On December 17th, 2020, the SRO was added to the agenda of a CUSD Board of Education meeting per repeated student requests. During the meeting, there was limited time for public comment. Instead, a presentation by CHS administration and Claremont’s Chief of Police was delivered to the Board and the public. It explained the role of the SRO.

“What the presentation dangerously forgot to mention was the reality of the SRO’s implementation, which is very different from its alleged original purpose,” Kalilah Hamid, CHS senior and Vice President of the Young Democrats Club, said.

Hamid has been deeply involved in the SRO removal campaign since its inception. She is concerned that the presentation, which did not mention race as a factor, did not paint a holistic picture of the reality of CHS policing with respect to differences between student demographics.

“Members of the Board of Education are the only people with the power to vote to remove the SRO,” Hamid said. “They should know the whole story. This presentation does not account for racial disparities in policing, it lacks statistics, and it does not prove that the SRO deters crime. It only says that the SRO is supposed to do so. But what is really happening?”

CUSD-specific data on SRO crime prevention is not yet available to the public (it is currently being gathered by the Claremont Police Commission SRO Ad-Hoc committee). Nationally, SROs do not lower student crime rates. They increase them. According to the Justice Policy Institute, schools with a designated school law enforcement officer on duty had disorderly conduct arrest rates close to five times those of comparable schools without such an officer. But who bears the brunt of this rise in student criminalization? According to the U.S.Department of Education Civil Rights Data Collection for the 2013-2014 school year, Black students are three times as likely as white students to be subjected to school related arrest and seventy percent of students referred to law enforcement are Black or Latinx. The rise in arrests caused by an SRO affects students of color more than white students.

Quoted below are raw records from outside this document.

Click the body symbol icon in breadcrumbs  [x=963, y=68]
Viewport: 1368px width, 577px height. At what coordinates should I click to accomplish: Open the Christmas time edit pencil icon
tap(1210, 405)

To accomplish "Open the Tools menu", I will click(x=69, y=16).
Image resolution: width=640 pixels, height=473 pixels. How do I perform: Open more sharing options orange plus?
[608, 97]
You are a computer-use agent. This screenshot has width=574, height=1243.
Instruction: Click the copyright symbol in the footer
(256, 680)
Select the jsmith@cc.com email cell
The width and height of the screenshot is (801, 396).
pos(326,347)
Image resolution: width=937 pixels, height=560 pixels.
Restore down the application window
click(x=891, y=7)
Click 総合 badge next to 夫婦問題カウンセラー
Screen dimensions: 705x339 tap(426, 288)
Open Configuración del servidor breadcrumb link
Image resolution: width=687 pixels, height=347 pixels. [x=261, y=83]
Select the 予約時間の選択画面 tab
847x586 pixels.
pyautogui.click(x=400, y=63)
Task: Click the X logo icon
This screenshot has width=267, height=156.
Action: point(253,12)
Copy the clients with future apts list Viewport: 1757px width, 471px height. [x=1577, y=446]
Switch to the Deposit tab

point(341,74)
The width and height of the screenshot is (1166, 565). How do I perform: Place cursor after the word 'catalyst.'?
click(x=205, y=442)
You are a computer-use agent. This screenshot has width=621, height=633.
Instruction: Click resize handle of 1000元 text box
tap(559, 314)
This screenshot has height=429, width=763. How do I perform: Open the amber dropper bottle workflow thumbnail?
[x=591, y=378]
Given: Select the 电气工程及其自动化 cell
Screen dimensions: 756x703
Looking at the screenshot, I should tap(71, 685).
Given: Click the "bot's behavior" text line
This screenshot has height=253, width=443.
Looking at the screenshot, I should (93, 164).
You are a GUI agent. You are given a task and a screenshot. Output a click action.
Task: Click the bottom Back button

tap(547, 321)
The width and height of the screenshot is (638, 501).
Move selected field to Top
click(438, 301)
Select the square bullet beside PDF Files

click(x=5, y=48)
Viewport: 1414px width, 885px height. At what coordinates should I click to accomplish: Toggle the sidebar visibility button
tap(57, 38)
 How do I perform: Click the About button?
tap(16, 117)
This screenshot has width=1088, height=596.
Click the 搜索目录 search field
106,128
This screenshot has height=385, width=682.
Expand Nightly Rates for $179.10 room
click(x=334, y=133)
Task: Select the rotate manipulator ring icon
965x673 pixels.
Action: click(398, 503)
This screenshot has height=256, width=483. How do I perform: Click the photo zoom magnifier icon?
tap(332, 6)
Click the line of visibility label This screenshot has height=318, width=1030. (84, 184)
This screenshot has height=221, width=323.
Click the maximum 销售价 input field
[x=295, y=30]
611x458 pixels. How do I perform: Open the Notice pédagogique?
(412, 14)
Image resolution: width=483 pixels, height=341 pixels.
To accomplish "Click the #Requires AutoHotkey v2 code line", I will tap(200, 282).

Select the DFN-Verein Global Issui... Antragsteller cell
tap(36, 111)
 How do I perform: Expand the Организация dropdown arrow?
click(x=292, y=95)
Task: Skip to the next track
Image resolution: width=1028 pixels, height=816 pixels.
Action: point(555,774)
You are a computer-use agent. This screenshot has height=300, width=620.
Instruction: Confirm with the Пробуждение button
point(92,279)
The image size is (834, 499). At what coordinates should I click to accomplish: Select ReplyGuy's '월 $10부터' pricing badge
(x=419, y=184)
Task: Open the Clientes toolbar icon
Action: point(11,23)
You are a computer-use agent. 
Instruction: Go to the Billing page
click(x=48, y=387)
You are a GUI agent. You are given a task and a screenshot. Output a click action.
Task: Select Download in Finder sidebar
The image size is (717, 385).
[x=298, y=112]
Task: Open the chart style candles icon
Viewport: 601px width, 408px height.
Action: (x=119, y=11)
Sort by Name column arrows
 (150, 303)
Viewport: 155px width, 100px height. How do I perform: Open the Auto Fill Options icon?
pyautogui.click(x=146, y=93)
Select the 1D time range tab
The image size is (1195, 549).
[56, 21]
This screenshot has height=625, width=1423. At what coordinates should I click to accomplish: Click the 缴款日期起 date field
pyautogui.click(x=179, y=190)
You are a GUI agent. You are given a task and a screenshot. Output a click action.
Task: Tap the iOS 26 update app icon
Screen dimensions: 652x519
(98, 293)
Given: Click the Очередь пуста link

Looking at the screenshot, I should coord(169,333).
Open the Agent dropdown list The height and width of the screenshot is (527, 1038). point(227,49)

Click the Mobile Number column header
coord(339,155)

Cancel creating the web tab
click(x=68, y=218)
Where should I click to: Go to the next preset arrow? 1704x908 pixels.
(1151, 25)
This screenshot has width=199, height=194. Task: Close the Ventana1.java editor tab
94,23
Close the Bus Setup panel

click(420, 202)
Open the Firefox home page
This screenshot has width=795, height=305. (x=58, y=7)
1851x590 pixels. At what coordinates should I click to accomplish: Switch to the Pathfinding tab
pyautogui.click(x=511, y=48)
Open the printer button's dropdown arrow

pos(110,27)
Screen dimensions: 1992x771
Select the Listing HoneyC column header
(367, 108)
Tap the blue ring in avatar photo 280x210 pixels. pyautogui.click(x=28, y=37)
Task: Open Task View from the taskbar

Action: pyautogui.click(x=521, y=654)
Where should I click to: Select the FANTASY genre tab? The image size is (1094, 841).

The Claremont Student Equity Coalition has assembled its own presentation on the SRO that will be presented to the Board of Education during a public meeting on February 18th. It is heavy in statistics and contains a mixture of qualitative and quantitative data regarding national and local SRO efficacy with especial respect to racialized policing and ableist policing. It also contains refutations to popular arguments made in favor of the SRO position, such as the belief that the SRO can prevent a school shooting. The presentation claims that this is a myth, citing a 2018 Washington Post analysis which found that 198 of 200 gun violence incidents on school campuses occurred, uninterrupted, despite the fact that SROs were present. The presentation also provides examples of alternatives that can accomplish what the SRO intended to. Some include peer mediators (which would be completely free), unarmed student safety coaches, and restorative justice coordinators.

In the end, the outcome of this historic CUSD campaign to remove the SRO is completely in the hands of its Board of Education. The Coalition’s main goal is to convince the majority of the Board to vote no to the SRO. If you are interested in hearing CHS students make their case, tune in to next month’s virtual meeting. The meeting information will be available on the CUSD website the day of.